Se ci si volesse anche sforzare, dati i fatti sul tappeto, per prenedere come buona questa "ombra" che Don Ciotti pone sulla vicenda, allora dovremmo assumere il fatto che proprio quel Don Ciotti che tanto tuona perché si denuncino minacce ed estorsioni poi, alla fine, quando capita a lui non le presenta queste denunce, dimostrandosi incoerente tra il suo tuonare ed il suo fare. 

Non era più semplice e onesto intellettualmente dire, da parte di Don Ciotti, che anche lui sbaglia, come tutti, come anche noi, e che, ad esempio, quel giorno ha perso il controllo ed ha semplicemente sbagliato (ammissione che aveva fatto in privato nella lettera del 6 marzo 2011 ma che oggi pubblicamente nega)? Così come ammettere che anche i gruppi facenti capo a lui a volte la legalità, in qualche ambito, la “piegano”, ad esempio, facendo lavorare in nero qualcuno?

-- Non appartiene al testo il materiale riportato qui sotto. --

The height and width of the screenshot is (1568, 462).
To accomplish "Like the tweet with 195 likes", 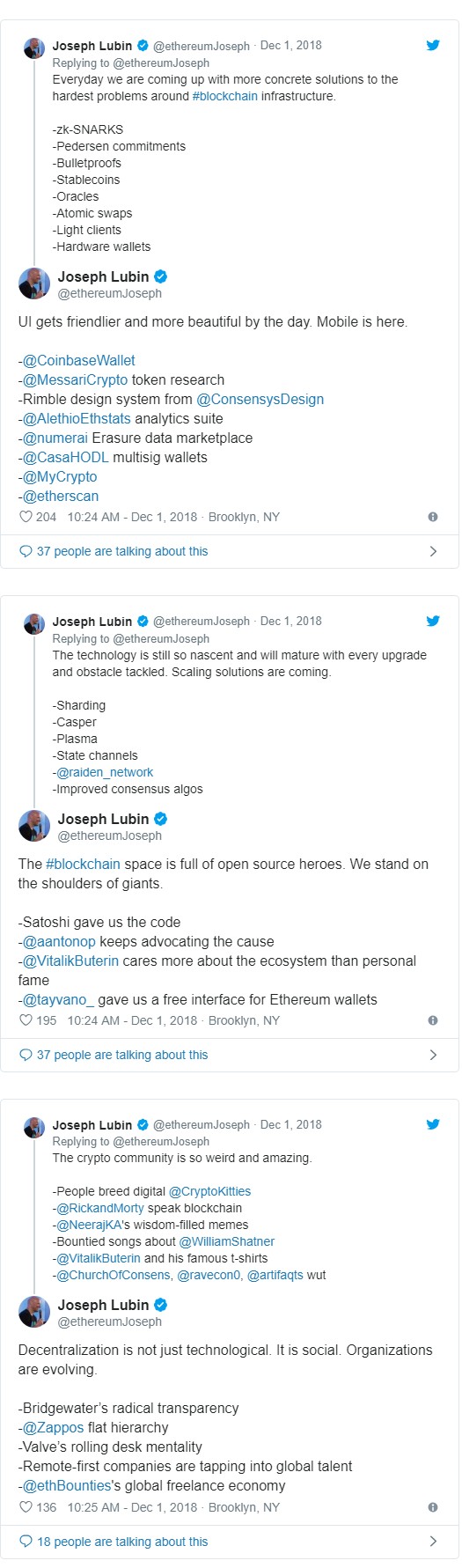I will [26, 1020].
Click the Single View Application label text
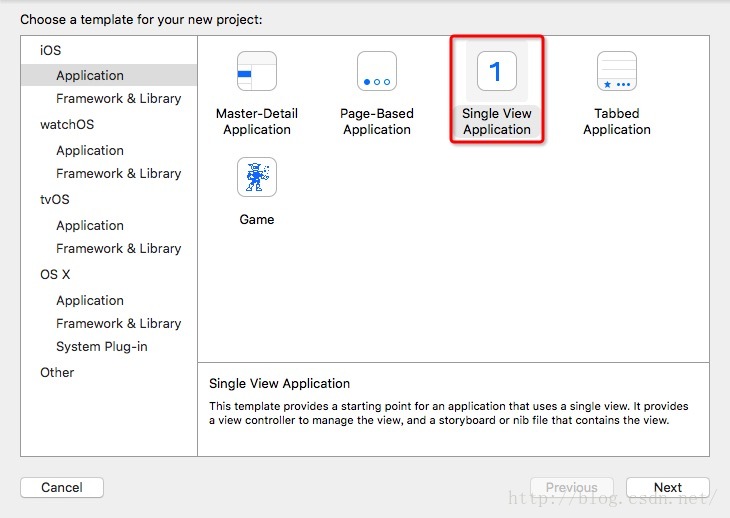730x518 pixels. (497, 121)
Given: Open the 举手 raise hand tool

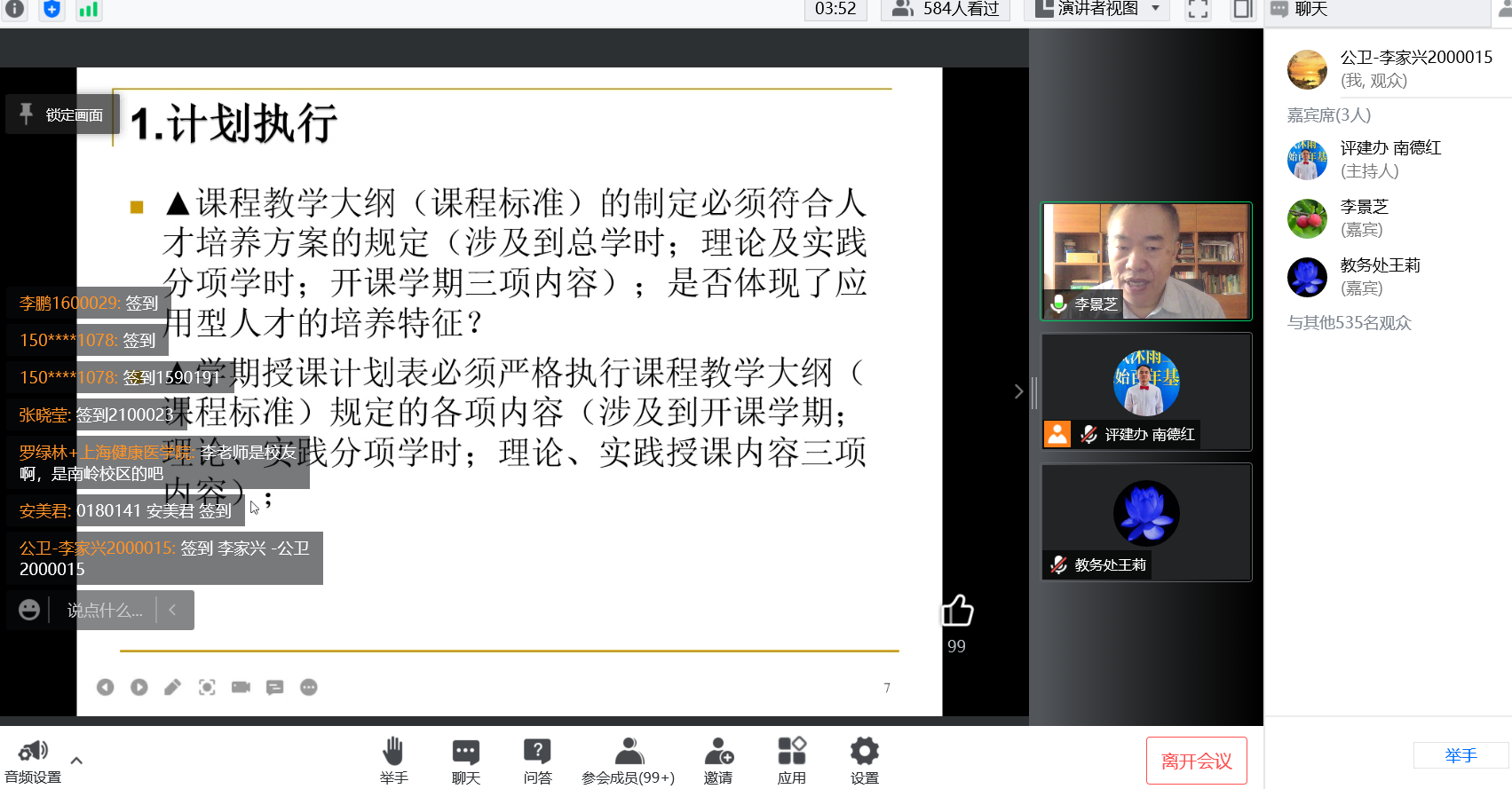Looking at the screenshot, I should tap(393, 761).
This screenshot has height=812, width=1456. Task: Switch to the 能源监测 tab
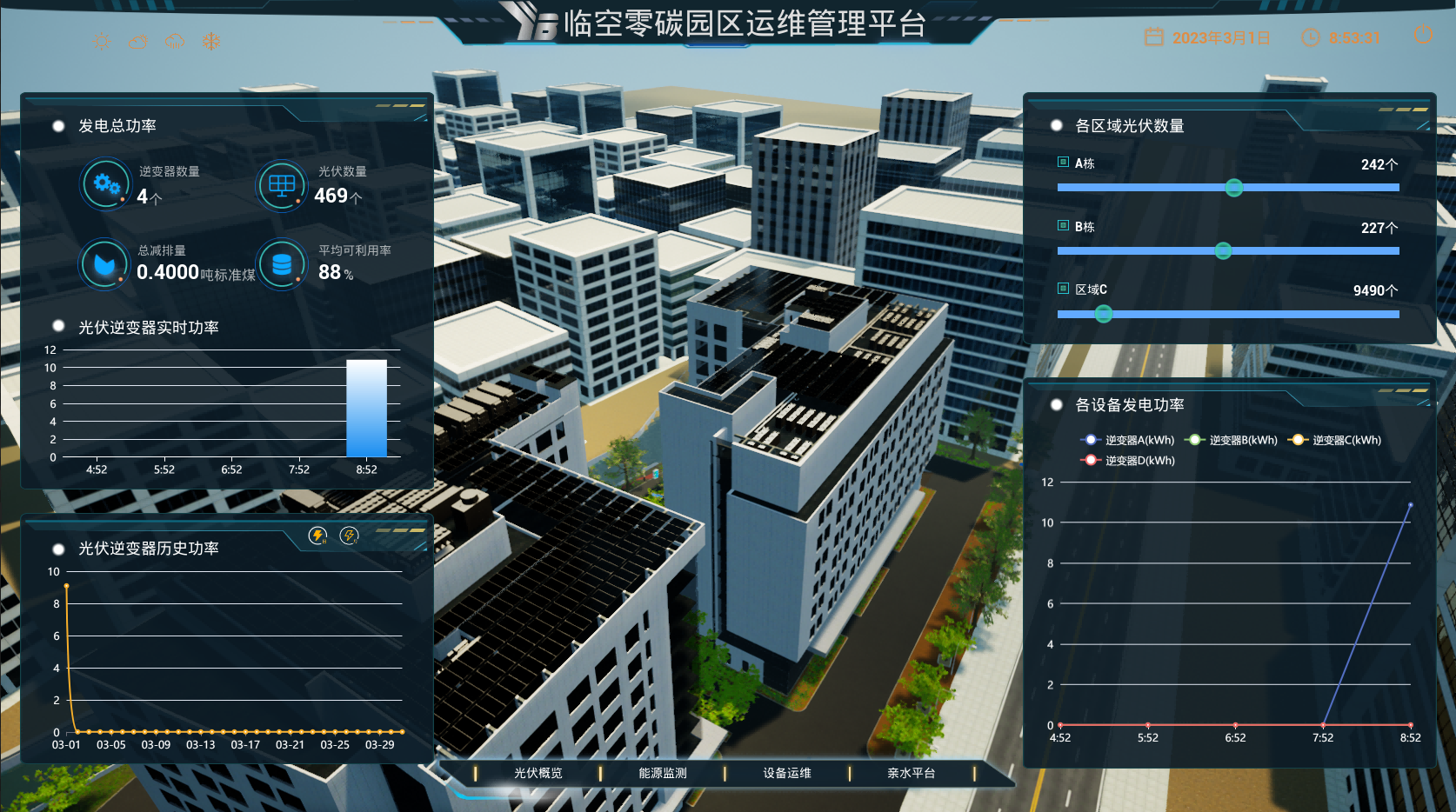tap(662, 773)
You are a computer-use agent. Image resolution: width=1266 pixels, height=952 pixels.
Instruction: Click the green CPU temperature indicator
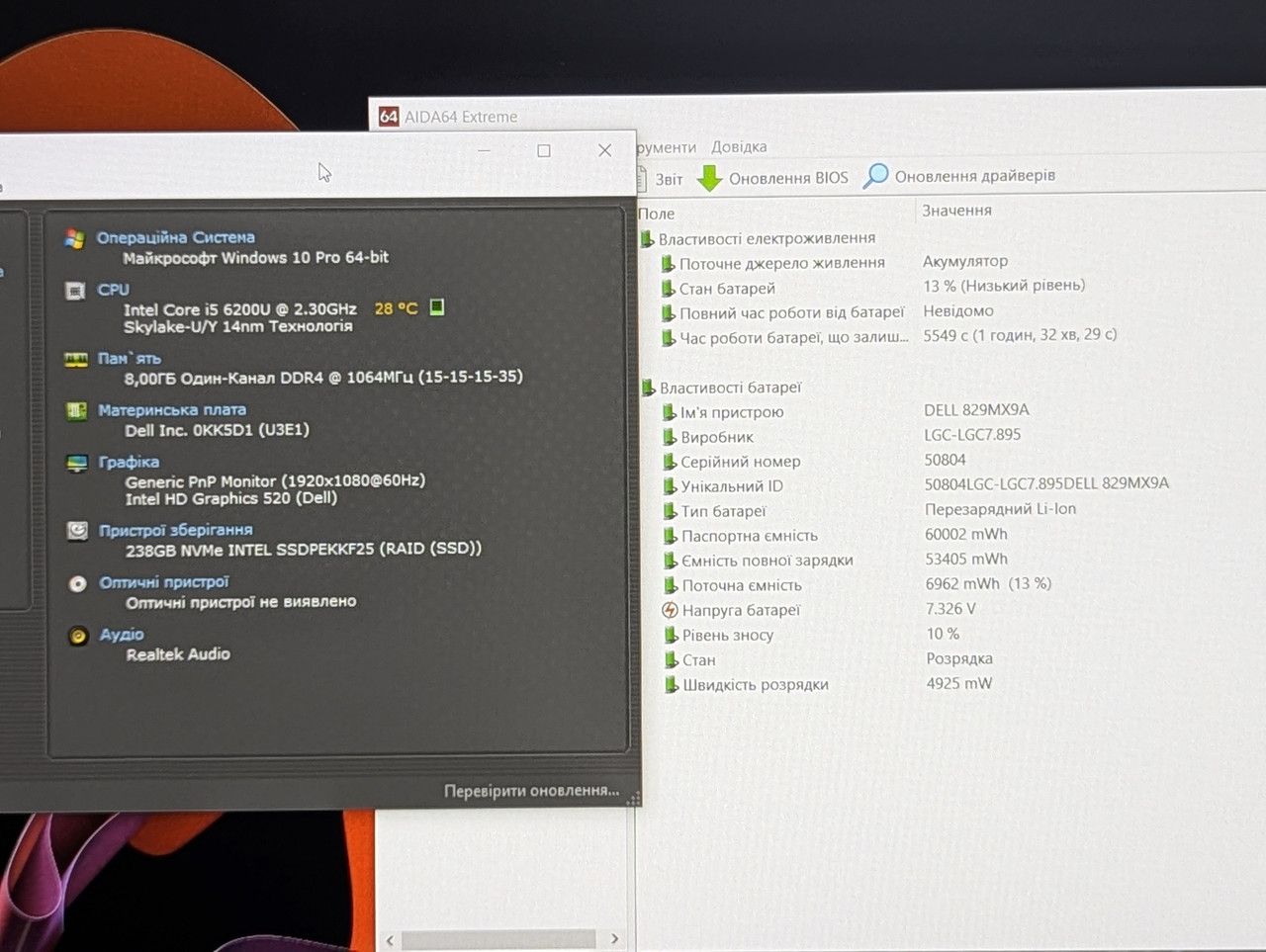[437, 307]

Non esiste la perfezione e l'infallibilità divina. E' umano commettere errori, è invece perverso negarli e cercare di rovesciare la realtà dei fatti, evitando, così facendo, di affrontare e risolvere i problemi, le storture e gli sbagli.

Noi da tempo chiediamo a Libera un bagno di umiltà, non perché si “cancelli” quella realtà, ma per correggere quegli errori che anche loro – come noi, come tutti – commettono. Purtroppo però, a quanto pare, a loro deve essere concesso e giustificato tutto, come nel caso che abbiamo appena affrontato, mentre per gli altri se “responsabili” - secondo loro - anche di una sola parola di troppo, magari eccessiva o magari semplicemente di "dissenso", o del coraggio della critica, come dell'indipendenza, non c'è scampo... c'è solo la gogna, la denigrazione, l'isolamento.

Ecco, forse è il caso, proprio alla luce di questa storia, di riflettere e fare un passo avanti, fuori da ogni retorica ed ipocrisia, o no?